• [THE TASK]:
Please rewrite the rows in the stretch from the line containing "Switch to the 公式 formulas tab" through the line containing "Action: [1389, 449]", changing "Notes section" to "Comments section" and leaving everything else as it is.

• [AVAILABLE DATA]:
◇ ◇ ◇ ◇ ◇ ◇ ◇

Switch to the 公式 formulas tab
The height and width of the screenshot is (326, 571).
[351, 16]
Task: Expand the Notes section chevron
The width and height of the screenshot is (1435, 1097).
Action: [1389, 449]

◇ ◇ ◇ ◇ ◇ ◇ ◇

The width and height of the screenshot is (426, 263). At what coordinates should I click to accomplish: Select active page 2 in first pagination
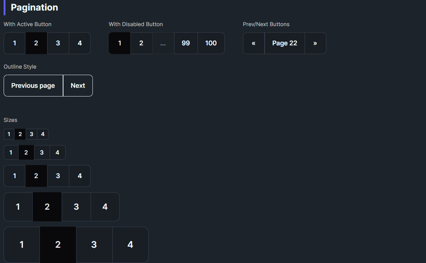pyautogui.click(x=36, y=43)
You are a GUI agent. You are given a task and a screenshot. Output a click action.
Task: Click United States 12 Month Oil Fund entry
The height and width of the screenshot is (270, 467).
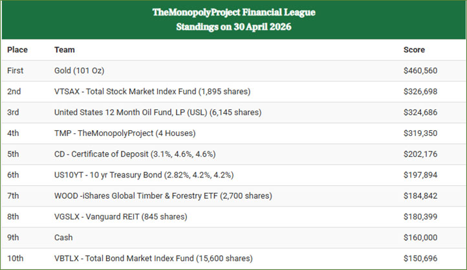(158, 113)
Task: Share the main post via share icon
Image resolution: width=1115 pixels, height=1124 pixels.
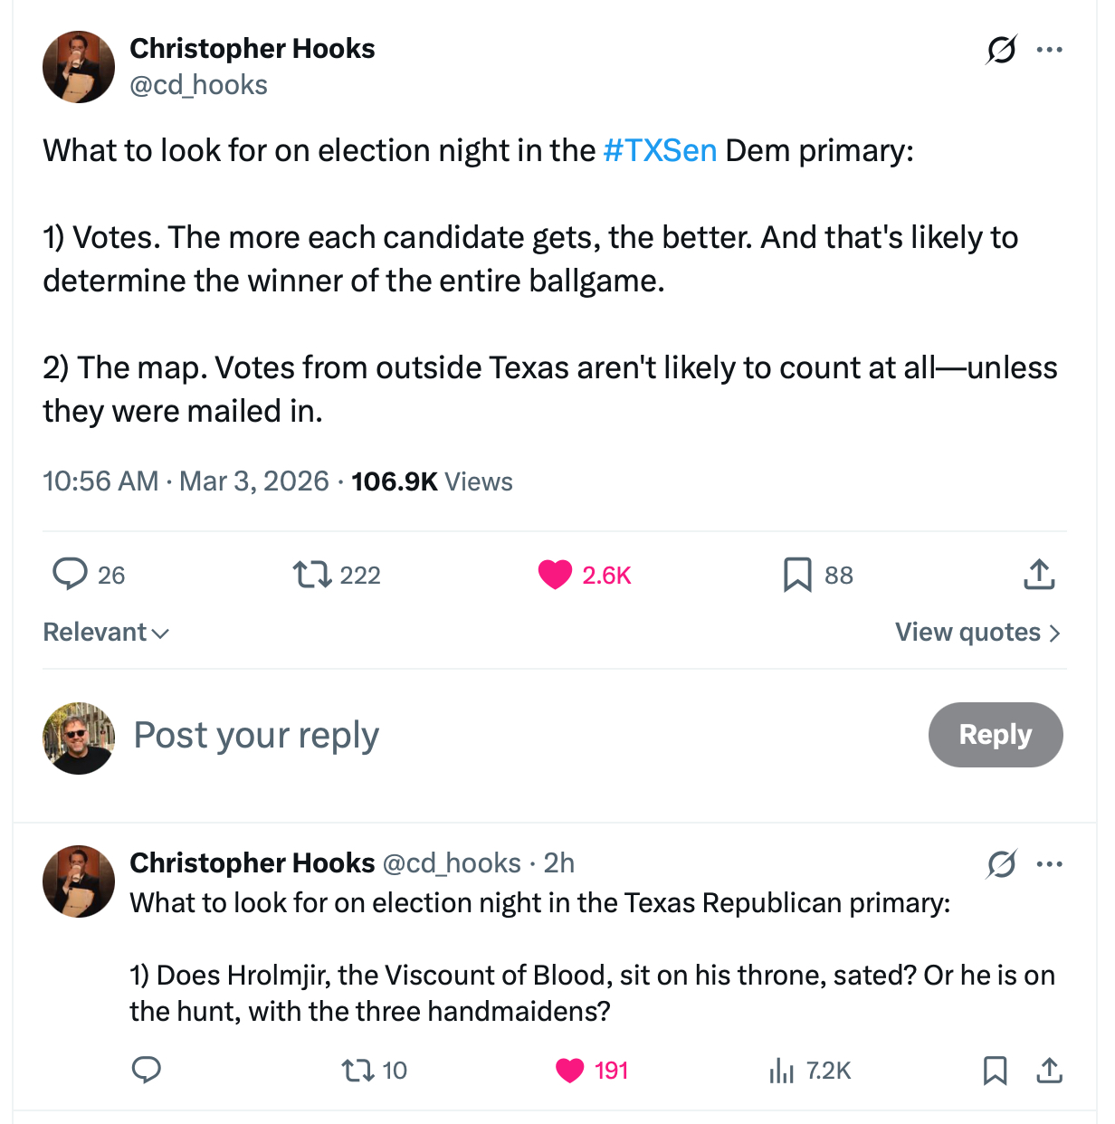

◇ ◇ ◇ ◇ ◇ ◇ ◇

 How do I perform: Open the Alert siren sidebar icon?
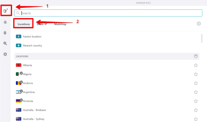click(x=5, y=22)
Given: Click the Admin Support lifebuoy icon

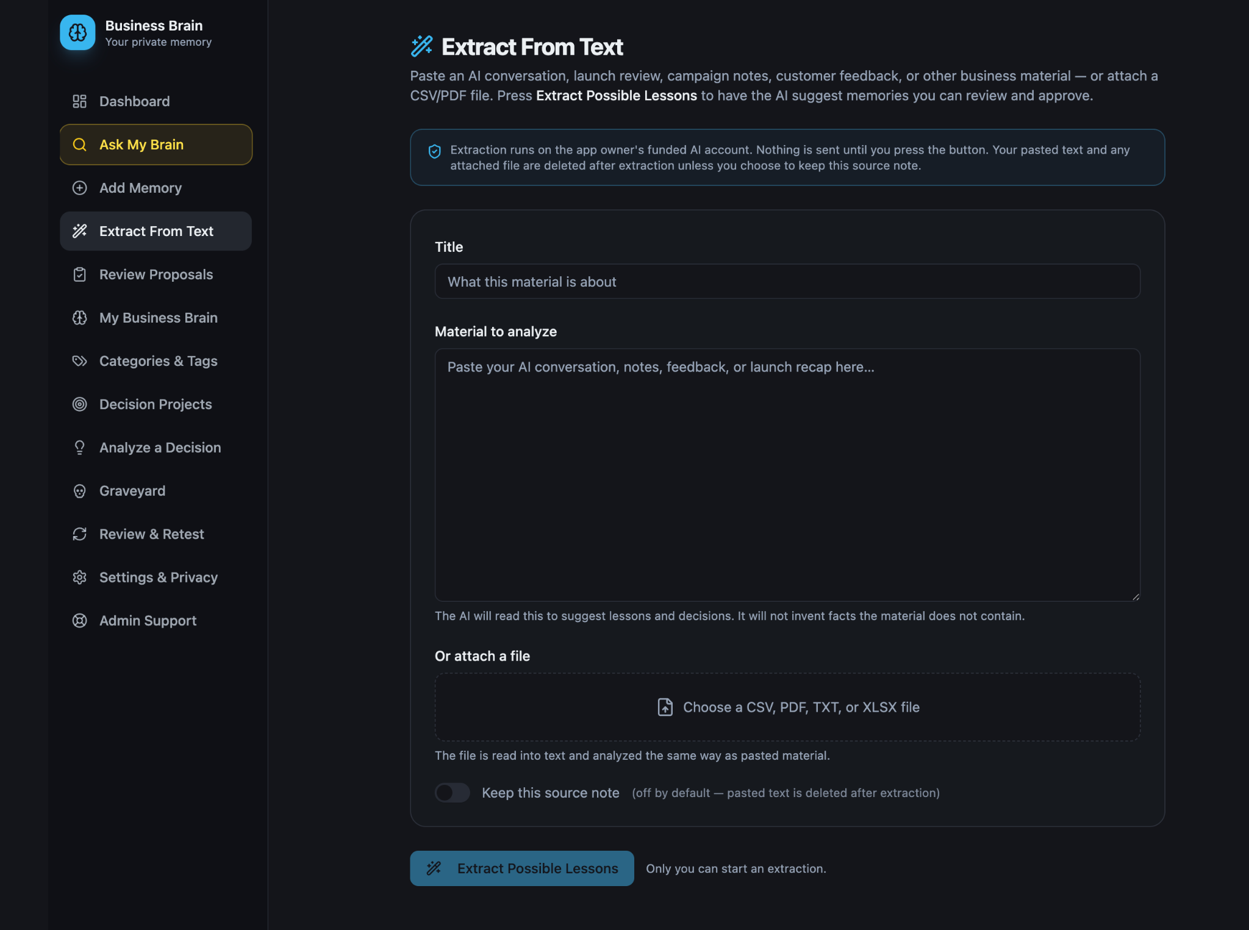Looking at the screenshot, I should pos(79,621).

◇ ◇ ◇ ◇ ◇ ◇ ◇

• [TASK RESULT]:
Switch to the 公式 formulas tab
The height and width of the screenshot is (326, 571).
[351, 16]
Task: Expand the Comments section chevron
The width and height of the screenshot is (1435, 1097).
Action: [1389, 449]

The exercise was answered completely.